1.一种重组菌株，其特征在于，所述重组菌株是将重组质粒pETDuet-vgb-manC-B和pCDFDuet-gmd-fcl-wcfB-lacY共转化到大肠杆菌获得。

2.根据权利要求1所述的重组菌株，其特征在于，所述重组质粒pETDuet-vgb-manC-B是将连接有特殊RBS序列的vgb基因克隆到pETDuet-1质粒上获得重组质粒pETDuet-vgb，然后将基因簇manC-B克隆到pETDuet-vgb上获得重组质粒pETDuet-vgb-manC-B。

3.根据权利要求1或2所述的重组菌株，其特征在于，所述重组质粒pCDFDuet-gmd-fcl-wcfB-lacY是将基因簇gmd-fcl克隆到pCDFDuet-1质粒上获得重组质粒pCDFDuet-gmd-fcl，然后将wcfB基因与lacY基因通过RBS序列连接得到wcfB-lacY，再克隆到pCDFDuet-gmd-fcl上获得重组质粒pCDFDuet-gmd-fcl-wcfB-lacY。

4.根据权利要求1或2所述的重组菌株，其特征在于，所述大肠杆菌菌株为JM109(DE3)菌株。

5.根据权利要求2所述的重组菌株，其特征在于，所述特殊RBS序列为TCGATTAAGGCTATTATTATCAT。

6.根据权利要求3所述的重组菌株，其特征在于，所述RBS序列为AAGAAGGAGATATACC。

7.权利要求1~3任一项所述的重组菌株的构建方法，其特征在于，包括以下步骤：

1）重组质粒pETDuet-vgb-manC-B的构建：将连接有特殊RBS序列“TCGATTAAGGCTATTATTATCAT”的vgb基因克隆到pETDuet-1质粒上获得重组质粒pETDuet-vgb，然后将基因簇manC-B克隆到pETDuet-vgb上获得重组质粒pETDuet-vgb-manC-B；

2）重组质粒pCDFDuet-gmd-fcl-wcfB-lacY的构建：PCR获得的gmd-fcl基因簇克隆到pCDFDuet-1质粒，WcfB基因与lacY基因分别被PCR扩增获得并纯化后，再通过重叠PCR方法连接，两基因之间为RBS序列“AAGAAGGAGATATACC”得到wcfB-lacY，最后将wcfB-lacY克隆到pCDFDuet-gmd-fcl质粒的NdeI和XhoI位点即得到重组质粒pCDFDuet-gmd-fcl-wcfB-lacY；

3）重组质粒pETDuet-vgb-manC-B和pCDFDuet-gmd-fcl-wcfB-lacY共转化到大肠杆菌。

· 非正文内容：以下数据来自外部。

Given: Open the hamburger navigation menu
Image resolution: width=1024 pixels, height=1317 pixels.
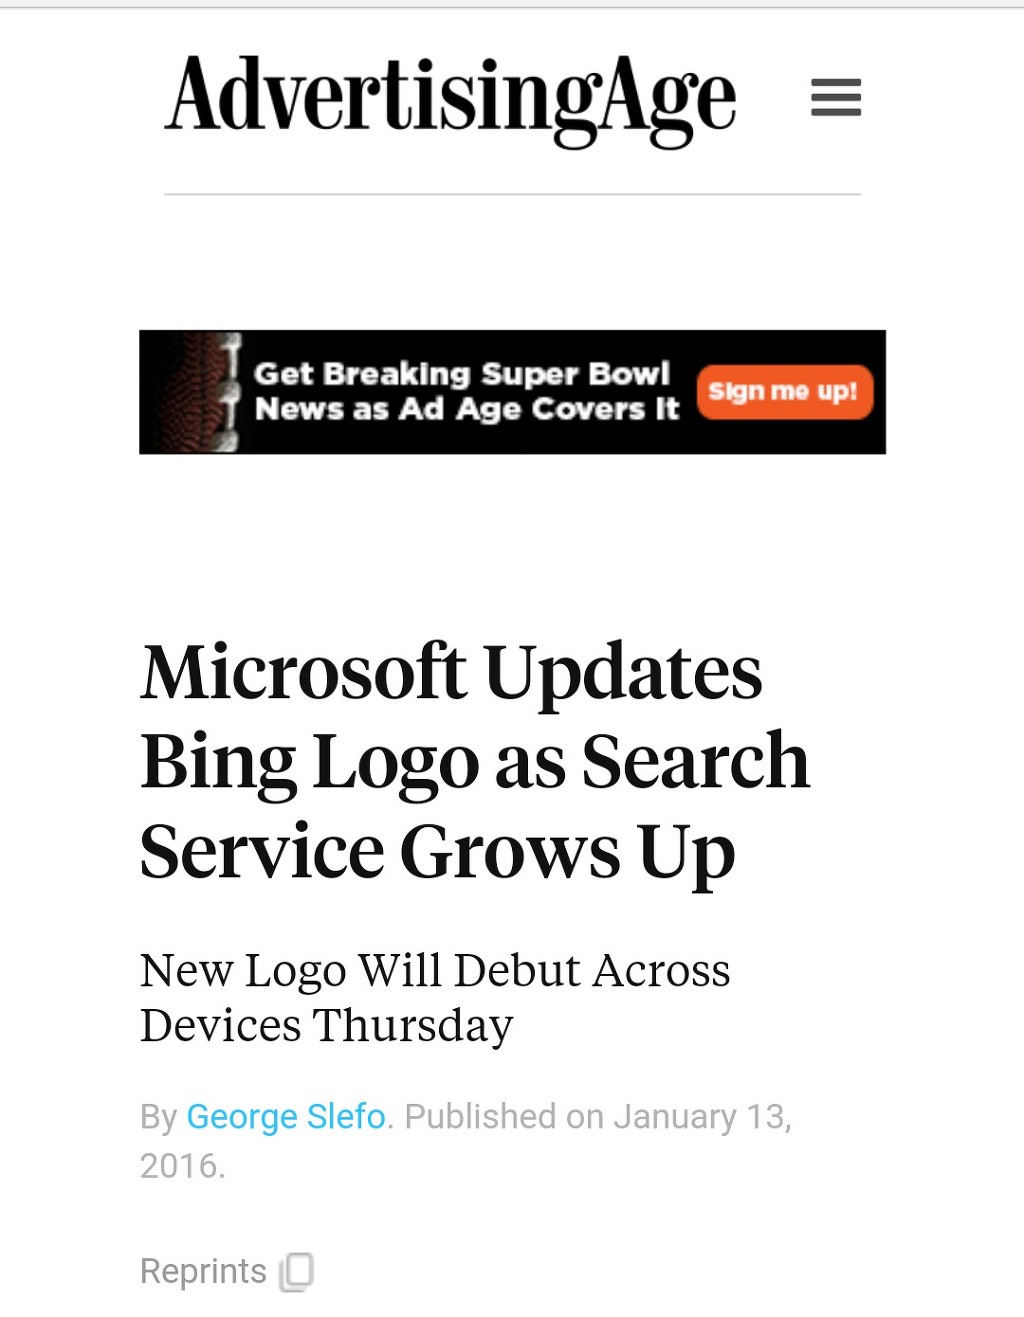Looking at the screenshot, I should point(835,97).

8.根据权利要求7所述的构建方法，其特征在于，所述步骤3）的共转化条件为：将大肠杆菌JM109(DE3) 感受态细胞悬液置于冰上；加入pCDFDuet-gmd-fcl-wcfB-lacY质粒和pETDuet-vgb-manC-B质粒，用移液器轻柔混匀，冰上静置，42℃水浴中热激90秒，然后迅速置冰上3~5 min，整个过程不要振荡菌液，加入LB液体培养基，混匀后37℃振荡培养1小时。

9.权利要求1~3任一项所述的重组菌株在发酵生产2’-FL中的应用。

10.根据权利要求9所述的应用，其特征在于，所述发酵培养基为：5~20 g/L 葡萄糖，5~20 g/L 蛋白胨，5~20 g/L 酵母粉，1~10 g/L NH₄H₂PO₄，1~10 g/L K₂HPO₄，1~5 g/L KOH，0.1~0.5 g/L 柠檬酸，1~5 g/L MgSO₄·7H₂O，0.01~0.05 g/L CaCl₂·6H₂O，链霉素25~50 mg/L，氨苄青霉素50~100 mg/L。